Records from a data collection ▸
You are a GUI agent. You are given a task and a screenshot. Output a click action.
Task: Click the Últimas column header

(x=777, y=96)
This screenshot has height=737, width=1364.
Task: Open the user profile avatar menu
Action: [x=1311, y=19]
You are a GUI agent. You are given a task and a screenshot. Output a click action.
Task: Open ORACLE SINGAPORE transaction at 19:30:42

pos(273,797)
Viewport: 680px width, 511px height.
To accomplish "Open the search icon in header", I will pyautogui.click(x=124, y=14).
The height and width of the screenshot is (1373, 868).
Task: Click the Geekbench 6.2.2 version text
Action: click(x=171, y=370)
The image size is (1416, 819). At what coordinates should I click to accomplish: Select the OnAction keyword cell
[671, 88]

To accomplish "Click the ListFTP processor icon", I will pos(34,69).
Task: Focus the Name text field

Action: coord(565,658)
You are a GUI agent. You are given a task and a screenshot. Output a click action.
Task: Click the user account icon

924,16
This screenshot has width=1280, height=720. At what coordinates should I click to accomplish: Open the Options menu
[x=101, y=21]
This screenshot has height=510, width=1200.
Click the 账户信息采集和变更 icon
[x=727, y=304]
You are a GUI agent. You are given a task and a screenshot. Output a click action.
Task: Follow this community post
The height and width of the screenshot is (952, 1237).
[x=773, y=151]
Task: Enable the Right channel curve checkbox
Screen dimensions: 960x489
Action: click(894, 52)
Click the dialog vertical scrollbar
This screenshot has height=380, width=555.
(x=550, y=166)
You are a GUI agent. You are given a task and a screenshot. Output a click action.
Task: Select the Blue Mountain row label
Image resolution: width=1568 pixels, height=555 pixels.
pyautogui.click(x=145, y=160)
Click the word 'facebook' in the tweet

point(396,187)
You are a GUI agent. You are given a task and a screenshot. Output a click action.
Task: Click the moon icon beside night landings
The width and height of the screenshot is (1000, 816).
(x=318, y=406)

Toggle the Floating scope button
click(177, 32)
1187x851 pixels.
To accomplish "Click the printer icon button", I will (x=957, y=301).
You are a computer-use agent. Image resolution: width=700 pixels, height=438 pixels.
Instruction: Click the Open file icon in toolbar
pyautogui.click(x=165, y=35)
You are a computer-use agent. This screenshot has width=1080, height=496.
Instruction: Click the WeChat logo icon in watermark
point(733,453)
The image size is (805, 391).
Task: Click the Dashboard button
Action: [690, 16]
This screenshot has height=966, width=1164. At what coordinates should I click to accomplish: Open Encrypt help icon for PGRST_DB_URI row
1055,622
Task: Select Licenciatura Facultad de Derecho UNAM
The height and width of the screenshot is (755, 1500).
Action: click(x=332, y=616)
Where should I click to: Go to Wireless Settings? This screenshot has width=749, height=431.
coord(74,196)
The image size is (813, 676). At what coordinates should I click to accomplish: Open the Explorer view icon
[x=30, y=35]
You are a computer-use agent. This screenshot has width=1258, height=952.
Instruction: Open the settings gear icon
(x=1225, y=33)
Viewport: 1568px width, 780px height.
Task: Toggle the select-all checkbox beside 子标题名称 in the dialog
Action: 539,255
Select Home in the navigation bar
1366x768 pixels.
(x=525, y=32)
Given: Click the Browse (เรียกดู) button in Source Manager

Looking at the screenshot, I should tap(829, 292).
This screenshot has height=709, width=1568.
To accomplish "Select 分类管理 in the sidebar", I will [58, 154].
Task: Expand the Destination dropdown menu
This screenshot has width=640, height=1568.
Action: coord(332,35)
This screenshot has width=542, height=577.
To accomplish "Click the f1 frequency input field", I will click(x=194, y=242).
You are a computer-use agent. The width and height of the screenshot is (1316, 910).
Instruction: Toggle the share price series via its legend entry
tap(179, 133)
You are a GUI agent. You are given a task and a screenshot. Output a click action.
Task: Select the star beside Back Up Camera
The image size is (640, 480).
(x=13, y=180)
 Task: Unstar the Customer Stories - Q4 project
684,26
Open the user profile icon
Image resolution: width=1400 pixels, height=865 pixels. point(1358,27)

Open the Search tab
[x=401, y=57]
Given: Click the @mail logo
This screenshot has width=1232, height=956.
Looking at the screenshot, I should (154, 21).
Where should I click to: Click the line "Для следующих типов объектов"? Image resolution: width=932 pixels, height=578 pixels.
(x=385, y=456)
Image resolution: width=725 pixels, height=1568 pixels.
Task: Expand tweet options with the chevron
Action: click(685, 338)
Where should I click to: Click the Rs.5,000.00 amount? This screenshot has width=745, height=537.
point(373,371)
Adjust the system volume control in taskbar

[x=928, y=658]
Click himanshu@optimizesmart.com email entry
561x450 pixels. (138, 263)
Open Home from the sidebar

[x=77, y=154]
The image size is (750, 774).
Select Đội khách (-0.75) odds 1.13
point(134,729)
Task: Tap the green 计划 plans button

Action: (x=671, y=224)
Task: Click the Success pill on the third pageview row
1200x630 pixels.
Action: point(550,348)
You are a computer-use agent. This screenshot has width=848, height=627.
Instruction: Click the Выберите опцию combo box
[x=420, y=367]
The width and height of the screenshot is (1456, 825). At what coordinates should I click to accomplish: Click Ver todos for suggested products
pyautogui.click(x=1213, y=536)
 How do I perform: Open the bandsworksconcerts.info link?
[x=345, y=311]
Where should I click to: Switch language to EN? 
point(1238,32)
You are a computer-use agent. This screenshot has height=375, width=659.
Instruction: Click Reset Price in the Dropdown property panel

Task ▸ Each line above that contains the word "computer" should be copied.

Result for this exercise ▸
You are a computer-use agent. Image resolution: width=700 pixels, height=438 pixels.
You are a computer-use agent. This screenshot has width=1080, height=496.
You are a computer-use agent. This screenshot has width=1258, height=952.
You are a computer-use agent. The width and height of the screenshot is (1316, 910).
You are a computer-use agent. This screenshot has width=848, height=627.
You are a computer-use agent. This screenshot has height=375, width=659.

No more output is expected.